Muhtaç olduğun kudret; bu memleketin evlatlarının sana öğrettiği hakiki hürriyetin ve insan haklarının korunmasında; gerektiğinde bir ağaç, bir insan, biraz haysiyet ve bir dirhem hürriyet ve adalet için mücadele etmenin hakkın olduğunu ispatlayarak gösterdiğin Gezi Direnişinin geçmişinde, onu yaratanların insan hakları, hürriyet ve demokrasiye olan inançlarında mevcuttur.

Hapse atılan insanlar bir yılı tamamladılar, aralarında beş yılı dolduran var!

Hükümleri kimler verdi, kim karşı çıktı? Kimse hatırlamıyor, unutuldular. Ama hükümcüler biliyorlar kendilerini; bu onlara yeter de artar.

Gezi sarsılmışların dayanışmasıdır.

Geziye katılan herkes ama herkes dissisentlerdir.  Dissidentler kimlerdir?

Bulunduğu ülkenin siyasi otoritesinin meşruluğunu sorgulayan muhaliflerdir.  
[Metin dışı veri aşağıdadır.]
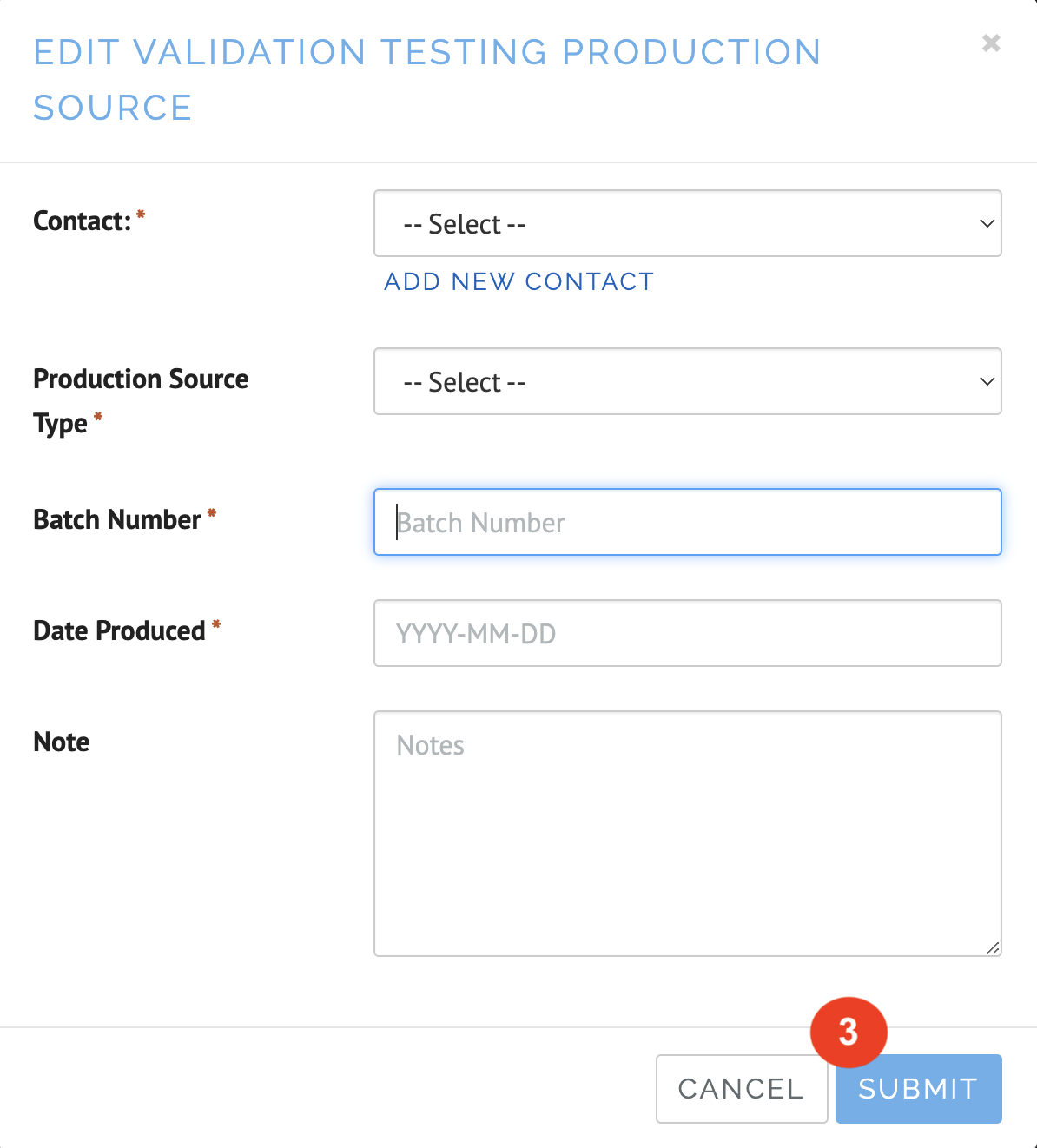
Task: Click the Contact dropdown chevron arrow
Action: [x=987, y=224]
Dissident (rejim muhalifi) dışarıdan gelen düzen bozucu değildir, itiraz sahibidir.

Dissident şiddetli bir isyancı ya da yasadışı bir savaşçı değildir. Nefretle ya da yok etme arzusuyla yola çıkmaz. Şiddeti dışlar, saydamdır, hesap verebilir.

Her şeyden önce etiktir, çok terbiyelidir. Eylemleri suç değildir.
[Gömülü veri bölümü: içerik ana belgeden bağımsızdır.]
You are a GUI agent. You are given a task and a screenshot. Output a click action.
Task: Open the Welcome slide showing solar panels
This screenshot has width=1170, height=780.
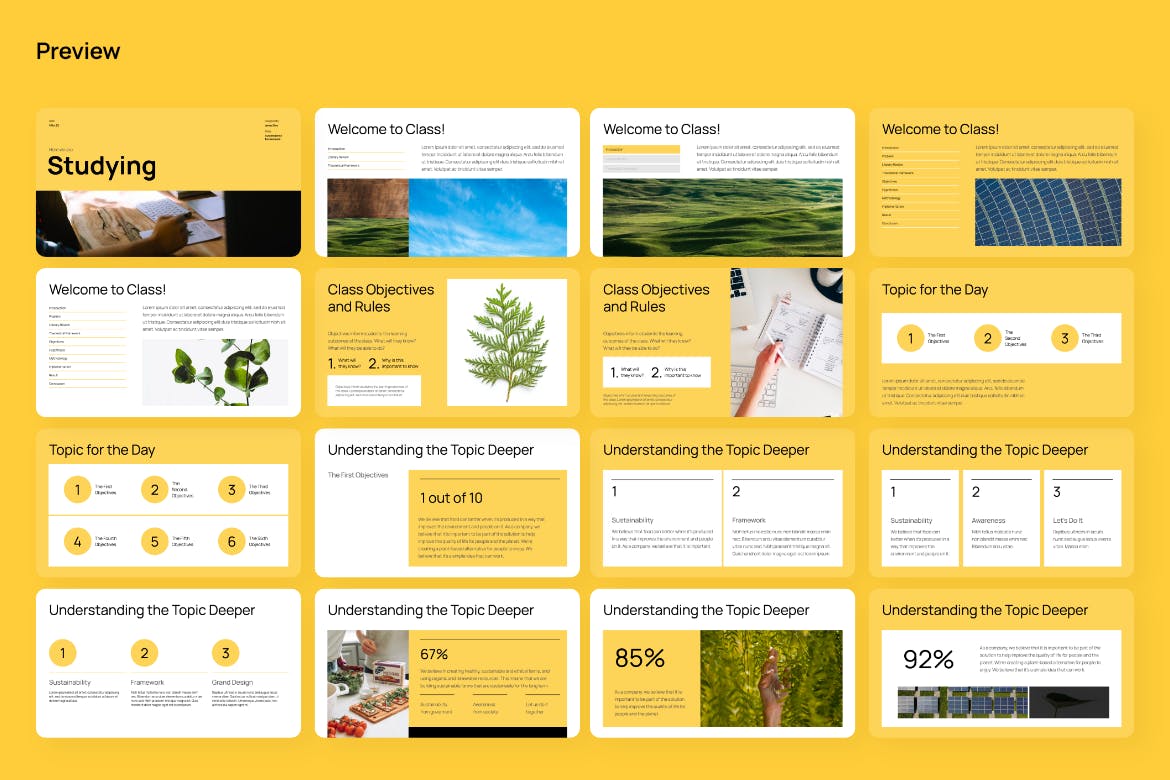[1001, 182]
Eylemleri “sarsılmışların” somut dayanışmasıdır, cesarettir, günümüzün gerçeğidir.

Ülkenin siyasi otoritesinin meşruluğunu sorgulayan muhalifler (dissident) otoritenin çizdiği sınırlar içinde kalarak hukuk, özgürlük, adil bir toplum ve adalet yerine; sınırlandırmaların dışında muhalefet yaratan, insan haklarını koruyanlar ve sorgulayanlardır.[i]

Tek başına değil, ama hep birlikte nefrete ve haksızlığa karşı öfkelenmenin, dayanışmanın; adalet ve hukuk adına değeri vardır. Özgür ve adil bir toplum yaratmanın bir anlamı olmalıdır.

İnsan hakları, uğrunda verilen sürekli bir mücadeledir.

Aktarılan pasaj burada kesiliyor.